Data shown section start

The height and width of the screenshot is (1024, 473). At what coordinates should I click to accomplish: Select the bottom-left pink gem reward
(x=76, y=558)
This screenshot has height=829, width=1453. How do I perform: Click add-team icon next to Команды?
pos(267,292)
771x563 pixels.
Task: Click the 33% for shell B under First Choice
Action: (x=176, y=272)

Data shown section end

== Work to complete ==
The records above are to be set down again exactly as written.

== Output for this task ==
The height and width of the screenshot is (1024, 473). At what coordinates should I click to accomplish: Select the bottom-left pink gem reward
(x=76, y=558)
This screenshot has height=829, width=1453. How do I perform: Click add-team icon next to Команды?
pos(267,292)
771x563 pixels.
Task: Click the 33% for shell B under First Choice
Action: (x=176, y=272)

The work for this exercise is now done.